Among them, the development of image recognition technology plays a crucial role in the application of computer-assisted visual inspection technology in wood non-destructive testing, which is often applied to wood texture recognition, defect detection, wood classification, and other work.
2. The Application of Artificial Intelligence Algorithms in Wood Drying
Wood drying is the process of removing moisture from wood under certain conditions, which directly affects the quality of wood products.
After drying, wood will not crack or warp for a long time, and its corrosion resistance and strength will also be greatly improved. The role of artificial intelligence methods in wood drying mainly lies in the accurate prediction of wood moisture content and the control of wood drying kiln temperature and humidity.
The commonly used intelligent algorithms include BP neural network, fuzzy algorithm, ant colony algorithm, and improvement on these algorithms, which can achieve their functions, but their accuracy is not high.
It is possible to consider combining artificial neural networks with fuzzy algorithms, genetic algorithms, expert systems, and other intelligent algorithms to complement each other's strengths and weaknesses or consider introducing deep learning and internet communication into wood drying to achieve higher prediction and control accuracy.
3. The Application of Artificial Intelligence Algorithms in Wood Optimal Processing
To overcome serious waste and low automation in traditional wood optimal processing, wood optimal processing programs and algorithms must be optimized during wood cutting and layout processes to effectively improve the economic benefits of enterprises during the process of wood cutting and layout and improve wood processing modes and reduce wood waste.
With the development of intelligent algorithms, using artificial intelligence algorithms for layout optimization is the main research direction of rectangular component layout problems, but there is relatively little research on layout optimization for wood, especially wood with defects, and the commonly used intelligent algorithms mainly include genetic algorithms.
Combining wood defect detection and wood cutting and layout optimization is an important measure to improve wood utilization. However, the powerful randomness of wood defects, such as their types and distributions, is one of the main difficulties in researching wood optimal processing algorithms.

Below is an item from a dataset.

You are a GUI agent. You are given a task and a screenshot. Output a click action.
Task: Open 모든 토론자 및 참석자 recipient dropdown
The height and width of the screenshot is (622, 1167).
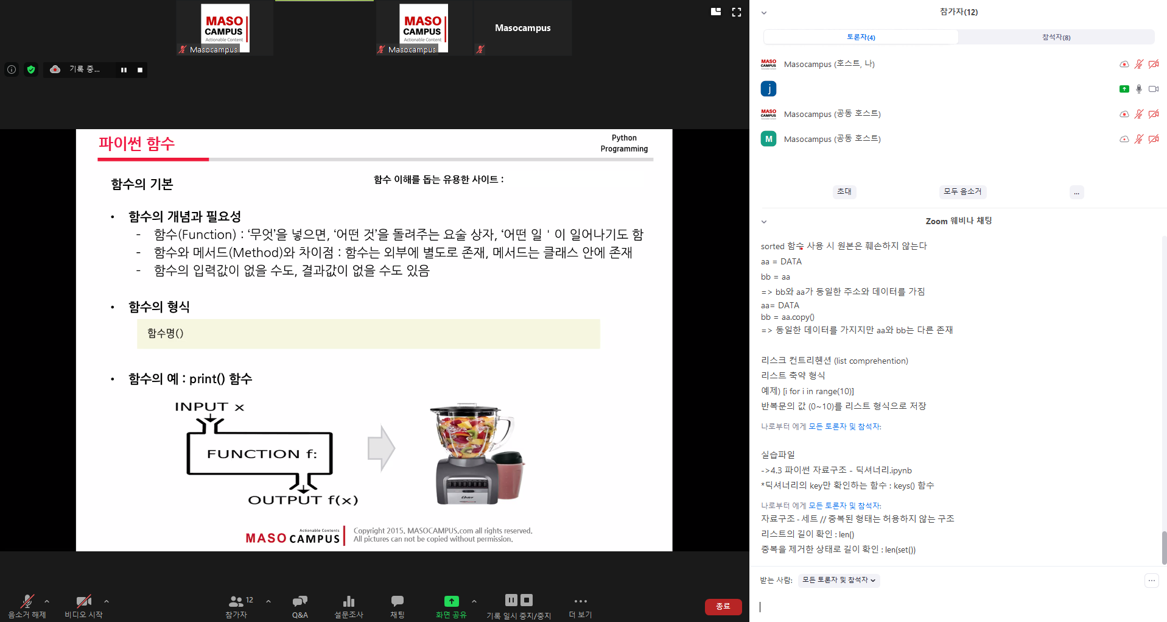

Therefore, in the future, targeted measures should be taken to actively introduce artificial intelligence algorithms and improve the generalization ability and robustness of algorithms as much as possible when addressing wood-cutting and layout optimization problems.
4. Conclusion
In recent years, the development of artificial intelligence technology has made rapid progress. How to integrate artificial intelligence technology with the wood processing industry to achieve intelligent control and precise allocation of the wood processing industry, thereby improving production efficiency and capacity on the premise of sustainable development, is an important issue for the development of China's forestry.